◆ **Source records**:
== Segment start ==

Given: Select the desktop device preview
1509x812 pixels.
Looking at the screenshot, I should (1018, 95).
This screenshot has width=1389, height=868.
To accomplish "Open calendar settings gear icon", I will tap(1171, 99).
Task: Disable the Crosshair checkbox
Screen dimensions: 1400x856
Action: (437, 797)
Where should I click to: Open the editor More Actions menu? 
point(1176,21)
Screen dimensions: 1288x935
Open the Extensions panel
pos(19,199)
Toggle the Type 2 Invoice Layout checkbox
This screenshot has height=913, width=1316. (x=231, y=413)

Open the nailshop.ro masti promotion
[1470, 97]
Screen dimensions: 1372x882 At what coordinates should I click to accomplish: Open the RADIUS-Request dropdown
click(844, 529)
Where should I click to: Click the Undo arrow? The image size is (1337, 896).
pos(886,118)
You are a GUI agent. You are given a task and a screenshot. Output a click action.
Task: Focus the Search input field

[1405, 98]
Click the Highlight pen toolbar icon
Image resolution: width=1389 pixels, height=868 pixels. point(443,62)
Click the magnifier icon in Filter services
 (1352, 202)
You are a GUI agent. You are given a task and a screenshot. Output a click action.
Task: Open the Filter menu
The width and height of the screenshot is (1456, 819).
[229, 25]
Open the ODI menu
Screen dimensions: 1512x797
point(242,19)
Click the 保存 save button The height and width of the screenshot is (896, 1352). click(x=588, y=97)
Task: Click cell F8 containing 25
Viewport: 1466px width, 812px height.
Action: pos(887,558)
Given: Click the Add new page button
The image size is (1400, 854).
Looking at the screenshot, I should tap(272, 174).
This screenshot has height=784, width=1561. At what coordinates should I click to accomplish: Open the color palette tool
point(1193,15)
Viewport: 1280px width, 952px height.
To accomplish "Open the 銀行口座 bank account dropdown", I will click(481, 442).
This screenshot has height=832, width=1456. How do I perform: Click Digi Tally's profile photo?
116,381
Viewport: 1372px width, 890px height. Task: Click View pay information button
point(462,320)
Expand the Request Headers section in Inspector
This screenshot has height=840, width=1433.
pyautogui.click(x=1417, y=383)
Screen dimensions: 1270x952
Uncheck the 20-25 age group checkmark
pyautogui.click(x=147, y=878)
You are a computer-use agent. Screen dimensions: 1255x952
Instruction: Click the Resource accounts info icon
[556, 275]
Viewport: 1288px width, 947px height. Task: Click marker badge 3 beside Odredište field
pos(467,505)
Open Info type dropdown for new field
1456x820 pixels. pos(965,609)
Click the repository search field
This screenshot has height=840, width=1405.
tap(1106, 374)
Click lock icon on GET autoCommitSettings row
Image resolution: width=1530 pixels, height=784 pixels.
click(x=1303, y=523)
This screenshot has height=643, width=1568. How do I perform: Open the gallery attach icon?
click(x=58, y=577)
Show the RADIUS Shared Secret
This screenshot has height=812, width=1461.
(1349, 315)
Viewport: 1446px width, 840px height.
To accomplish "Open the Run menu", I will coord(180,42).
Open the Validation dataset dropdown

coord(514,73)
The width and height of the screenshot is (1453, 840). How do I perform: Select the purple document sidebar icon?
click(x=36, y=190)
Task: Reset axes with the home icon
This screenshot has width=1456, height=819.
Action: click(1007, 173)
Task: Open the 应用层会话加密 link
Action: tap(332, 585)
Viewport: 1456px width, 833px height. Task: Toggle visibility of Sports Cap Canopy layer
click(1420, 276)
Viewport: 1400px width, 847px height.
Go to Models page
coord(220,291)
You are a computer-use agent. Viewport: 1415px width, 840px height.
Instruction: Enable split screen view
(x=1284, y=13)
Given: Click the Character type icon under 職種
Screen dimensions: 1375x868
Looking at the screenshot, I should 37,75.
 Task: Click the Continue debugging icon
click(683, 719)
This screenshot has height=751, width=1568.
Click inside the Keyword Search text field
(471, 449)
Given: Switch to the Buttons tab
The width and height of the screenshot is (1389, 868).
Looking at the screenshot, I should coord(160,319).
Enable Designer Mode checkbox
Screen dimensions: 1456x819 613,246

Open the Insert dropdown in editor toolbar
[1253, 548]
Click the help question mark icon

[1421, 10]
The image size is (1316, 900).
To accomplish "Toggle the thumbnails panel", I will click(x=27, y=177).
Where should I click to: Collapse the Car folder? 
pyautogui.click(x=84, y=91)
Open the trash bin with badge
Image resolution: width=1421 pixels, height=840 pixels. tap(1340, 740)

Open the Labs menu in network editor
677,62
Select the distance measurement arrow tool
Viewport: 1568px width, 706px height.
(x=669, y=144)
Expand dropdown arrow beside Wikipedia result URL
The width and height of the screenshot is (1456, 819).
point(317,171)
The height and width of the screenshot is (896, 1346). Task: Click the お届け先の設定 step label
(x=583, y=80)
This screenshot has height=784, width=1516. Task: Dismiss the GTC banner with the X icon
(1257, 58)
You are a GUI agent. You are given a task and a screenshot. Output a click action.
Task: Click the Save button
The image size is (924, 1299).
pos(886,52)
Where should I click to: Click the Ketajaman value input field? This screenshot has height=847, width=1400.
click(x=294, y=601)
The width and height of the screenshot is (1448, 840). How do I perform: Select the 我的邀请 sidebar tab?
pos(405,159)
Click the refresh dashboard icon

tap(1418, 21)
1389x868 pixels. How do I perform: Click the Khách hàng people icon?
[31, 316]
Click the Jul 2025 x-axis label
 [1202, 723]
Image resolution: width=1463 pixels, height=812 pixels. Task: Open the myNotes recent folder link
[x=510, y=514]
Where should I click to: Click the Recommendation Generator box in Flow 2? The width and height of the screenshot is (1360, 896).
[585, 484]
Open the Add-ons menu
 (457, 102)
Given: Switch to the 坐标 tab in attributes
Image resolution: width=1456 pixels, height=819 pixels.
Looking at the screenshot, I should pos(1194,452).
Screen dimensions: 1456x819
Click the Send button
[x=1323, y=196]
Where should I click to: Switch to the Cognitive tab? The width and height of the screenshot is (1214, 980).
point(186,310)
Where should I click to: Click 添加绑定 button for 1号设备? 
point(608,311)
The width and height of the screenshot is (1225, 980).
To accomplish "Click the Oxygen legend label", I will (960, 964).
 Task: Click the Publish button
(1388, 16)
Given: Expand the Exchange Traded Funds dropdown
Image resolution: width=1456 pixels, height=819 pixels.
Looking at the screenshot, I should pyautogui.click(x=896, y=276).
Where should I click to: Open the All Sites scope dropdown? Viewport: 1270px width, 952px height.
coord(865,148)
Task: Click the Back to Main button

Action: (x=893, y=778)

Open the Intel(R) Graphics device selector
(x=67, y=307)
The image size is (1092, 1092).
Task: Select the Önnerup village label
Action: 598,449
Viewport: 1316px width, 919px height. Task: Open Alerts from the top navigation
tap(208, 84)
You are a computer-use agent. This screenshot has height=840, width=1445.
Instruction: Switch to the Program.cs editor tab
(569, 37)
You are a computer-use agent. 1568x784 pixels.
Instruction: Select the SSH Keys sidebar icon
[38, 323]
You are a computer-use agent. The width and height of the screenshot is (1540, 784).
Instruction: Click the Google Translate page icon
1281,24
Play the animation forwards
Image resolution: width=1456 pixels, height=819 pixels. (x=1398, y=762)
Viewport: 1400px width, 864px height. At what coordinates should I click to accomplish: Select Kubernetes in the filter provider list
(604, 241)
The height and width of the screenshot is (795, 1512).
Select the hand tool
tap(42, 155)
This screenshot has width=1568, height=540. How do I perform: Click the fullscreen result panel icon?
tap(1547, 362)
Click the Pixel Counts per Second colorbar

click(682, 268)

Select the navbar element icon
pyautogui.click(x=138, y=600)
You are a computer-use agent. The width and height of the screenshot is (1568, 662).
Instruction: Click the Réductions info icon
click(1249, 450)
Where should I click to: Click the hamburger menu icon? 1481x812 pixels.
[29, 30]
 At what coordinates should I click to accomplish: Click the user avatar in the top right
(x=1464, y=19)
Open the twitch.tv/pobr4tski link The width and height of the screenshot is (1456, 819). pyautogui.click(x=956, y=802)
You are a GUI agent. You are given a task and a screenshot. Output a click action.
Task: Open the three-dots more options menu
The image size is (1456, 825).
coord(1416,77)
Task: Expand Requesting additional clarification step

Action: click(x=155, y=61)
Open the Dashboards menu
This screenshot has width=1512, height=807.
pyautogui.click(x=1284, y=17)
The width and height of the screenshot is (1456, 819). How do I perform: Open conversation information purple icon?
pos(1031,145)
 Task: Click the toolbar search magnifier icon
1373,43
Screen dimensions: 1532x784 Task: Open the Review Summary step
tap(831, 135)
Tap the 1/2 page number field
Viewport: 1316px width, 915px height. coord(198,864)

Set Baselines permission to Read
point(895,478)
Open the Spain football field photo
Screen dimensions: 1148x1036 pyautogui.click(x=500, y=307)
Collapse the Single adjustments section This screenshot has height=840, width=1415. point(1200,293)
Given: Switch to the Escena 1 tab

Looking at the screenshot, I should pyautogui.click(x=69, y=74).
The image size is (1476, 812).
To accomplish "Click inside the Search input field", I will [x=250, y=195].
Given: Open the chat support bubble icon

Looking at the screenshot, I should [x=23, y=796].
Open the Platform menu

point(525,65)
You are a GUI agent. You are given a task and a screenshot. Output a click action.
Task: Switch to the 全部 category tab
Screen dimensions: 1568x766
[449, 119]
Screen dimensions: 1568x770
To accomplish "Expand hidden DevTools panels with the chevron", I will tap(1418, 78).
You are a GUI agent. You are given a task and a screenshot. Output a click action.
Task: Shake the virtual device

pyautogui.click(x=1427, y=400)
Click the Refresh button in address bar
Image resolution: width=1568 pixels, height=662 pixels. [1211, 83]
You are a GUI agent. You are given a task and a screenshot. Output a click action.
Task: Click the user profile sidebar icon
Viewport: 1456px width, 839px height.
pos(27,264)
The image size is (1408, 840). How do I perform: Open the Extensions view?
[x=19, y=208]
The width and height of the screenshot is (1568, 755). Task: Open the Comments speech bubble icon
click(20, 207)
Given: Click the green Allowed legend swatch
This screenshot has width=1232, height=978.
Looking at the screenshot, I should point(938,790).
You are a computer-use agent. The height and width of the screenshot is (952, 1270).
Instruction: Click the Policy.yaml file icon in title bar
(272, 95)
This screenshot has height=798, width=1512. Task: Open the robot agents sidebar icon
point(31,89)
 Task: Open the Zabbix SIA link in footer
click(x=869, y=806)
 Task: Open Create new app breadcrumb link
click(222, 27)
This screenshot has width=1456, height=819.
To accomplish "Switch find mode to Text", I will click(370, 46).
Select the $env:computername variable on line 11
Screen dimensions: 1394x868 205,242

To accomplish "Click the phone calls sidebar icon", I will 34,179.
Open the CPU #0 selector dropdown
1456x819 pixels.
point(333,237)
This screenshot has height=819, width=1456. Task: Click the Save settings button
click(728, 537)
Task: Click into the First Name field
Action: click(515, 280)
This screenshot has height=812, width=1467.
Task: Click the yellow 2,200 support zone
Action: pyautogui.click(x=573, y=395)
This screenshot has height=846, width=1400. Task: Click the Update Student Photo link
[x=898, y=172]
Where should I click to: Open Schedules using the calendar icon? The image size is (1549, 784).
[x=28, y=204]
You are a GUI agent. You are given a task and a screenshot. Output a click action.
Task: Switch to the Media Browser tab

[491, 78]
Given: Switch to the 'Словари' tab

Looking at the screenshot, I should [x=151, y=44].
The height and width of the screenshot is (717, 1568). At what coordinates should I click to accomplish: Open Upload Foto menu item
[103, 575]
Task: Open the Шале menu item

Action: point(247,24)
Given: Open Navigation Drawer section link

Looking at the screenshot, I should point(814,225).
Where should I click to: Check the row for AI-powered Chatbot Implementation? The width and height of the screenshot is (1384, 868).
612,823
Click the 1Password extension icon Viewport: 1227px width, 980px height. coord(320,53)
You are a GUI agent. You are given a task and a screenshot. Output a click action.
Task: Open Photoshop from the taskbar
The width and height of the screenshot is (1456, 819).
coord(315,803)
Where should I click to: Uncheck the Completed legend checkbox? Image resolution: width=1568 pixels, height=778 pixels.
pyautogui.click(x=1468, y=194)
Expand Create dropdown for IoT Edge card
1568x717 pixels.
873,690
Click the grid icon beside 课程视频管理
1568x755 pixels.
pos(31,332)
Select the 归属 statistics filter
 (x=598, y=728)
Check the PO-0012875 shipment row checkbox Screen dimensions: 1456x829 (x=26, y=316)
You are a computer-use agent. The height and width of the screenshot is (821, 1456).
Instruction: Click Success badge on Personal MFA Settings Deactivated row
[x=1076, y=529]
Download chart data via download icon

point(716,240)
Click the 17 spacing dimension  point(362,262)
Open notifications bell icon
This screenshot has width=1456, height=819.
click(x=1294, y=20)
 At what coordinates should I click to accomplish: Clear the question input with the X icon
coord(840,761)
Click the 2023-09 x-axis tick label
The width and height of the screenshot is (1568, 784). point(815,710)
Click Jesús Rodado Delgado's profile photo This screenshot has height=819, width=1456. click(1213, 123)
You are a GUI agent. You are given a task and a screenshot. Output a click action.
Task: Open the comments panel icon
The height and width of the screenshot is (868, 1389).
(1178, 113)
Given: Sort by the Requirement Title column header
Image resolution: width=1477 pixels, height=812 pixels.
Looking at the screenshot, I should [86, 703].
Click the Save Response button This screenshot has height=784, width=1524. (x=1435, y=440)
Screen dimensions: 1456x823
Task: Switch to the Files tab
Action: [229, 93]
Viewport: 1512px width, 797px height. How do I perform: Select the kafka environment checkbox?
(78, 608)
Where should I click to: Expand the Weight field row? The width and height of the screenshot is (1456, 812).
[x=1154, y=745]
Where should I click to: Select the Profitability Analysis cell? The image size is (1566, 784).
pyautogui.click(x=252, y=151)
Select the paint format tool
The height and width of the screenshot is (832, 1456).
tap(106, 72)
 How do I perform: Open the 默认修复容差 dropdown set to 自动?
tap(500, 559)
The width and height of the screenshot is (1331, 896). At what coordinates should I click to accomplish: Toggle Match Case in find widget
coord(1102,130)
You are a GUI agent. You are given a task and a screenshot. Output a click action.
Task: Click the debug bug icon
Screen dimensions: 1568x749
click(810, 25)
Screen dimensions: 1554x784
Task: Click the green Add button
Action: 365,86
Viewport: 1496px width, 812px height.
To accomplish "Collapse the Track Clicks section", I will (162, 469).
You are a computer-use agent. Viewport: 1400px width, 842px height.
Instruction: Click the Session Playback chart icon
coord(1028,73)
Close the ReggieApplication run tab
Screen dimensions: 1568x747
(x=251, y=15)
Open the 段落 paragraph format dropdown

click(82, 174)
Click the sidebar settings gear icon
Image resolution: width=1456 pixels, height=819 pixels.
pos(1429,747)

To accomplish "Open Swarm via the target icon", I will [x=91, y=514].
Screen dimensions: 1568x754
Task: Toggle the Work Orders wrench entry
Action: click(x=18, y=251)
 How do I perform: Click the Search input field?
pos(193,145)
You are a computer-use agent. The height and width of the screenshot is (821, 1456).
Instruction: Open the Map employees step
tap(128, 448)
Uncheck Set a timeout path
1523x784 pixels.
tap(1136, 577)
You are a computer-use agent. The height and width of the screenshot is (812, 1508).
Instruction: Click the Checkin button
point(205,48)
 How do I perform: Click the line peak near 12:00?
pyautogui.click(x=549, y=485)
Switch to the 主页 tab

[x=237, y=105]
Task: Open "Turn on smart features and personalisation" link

== Segment end ==

Write down, word for word, the lines above from the one containing "Task: Open the three-dots more options menu" through the one containing "Screen dimensions: 1568x770", both ends included.

Task: Open the three-dots more options menu
The image size is (1456, 825).
coord(1416,77)
Task: Expand Requesting additional clarification step

Action: click(x=155, y=61)
Open the Dashboards menu
This screenshot has width=1512, height=807.
pyautogui.click(x=1284, y=17)
The width and height of the screenshot is (1456, 819). How do I perform: Open conversation information purple icon?
pos(1031,145)
 Task: Click the toolbar search magnifier icon
1373,43
Screen dimensions: 1532x784 Task: Open the Review Summary step
tap(831, 135)
Tap the 1/2 page number field
Viewport: 1316px width, 915px height. coord(198,864)

Set Baselines permission to Read
point(895,478)
Open the Spain football field photo
Screen dimensions: 1148x1036 pyautogui.click(x=500, y=307)
Collapse the Single adjustments section This screenshot has height=840, width=1415. point(1200,293)
Given: Switch to the Escena 1 tab

Looking at the screenshot, I should pyautogui.click(x=69, y=74).
The image size is (1476, 812).
To accomplish "Click inside the Search input field", I will [x=250, y=195].
Given: Open the chat support bubble icon

Looking at the screenshot, I should [x=23, y=796].
Open the Platform menu

point(525,65)
You are a GUI agent. You are given a task and a screenshot. Output a click action.
Task: Switch to the 全部 category tab
Screen dimensions: 1568x766
[449, 119]
Screen dimensions: 1568x770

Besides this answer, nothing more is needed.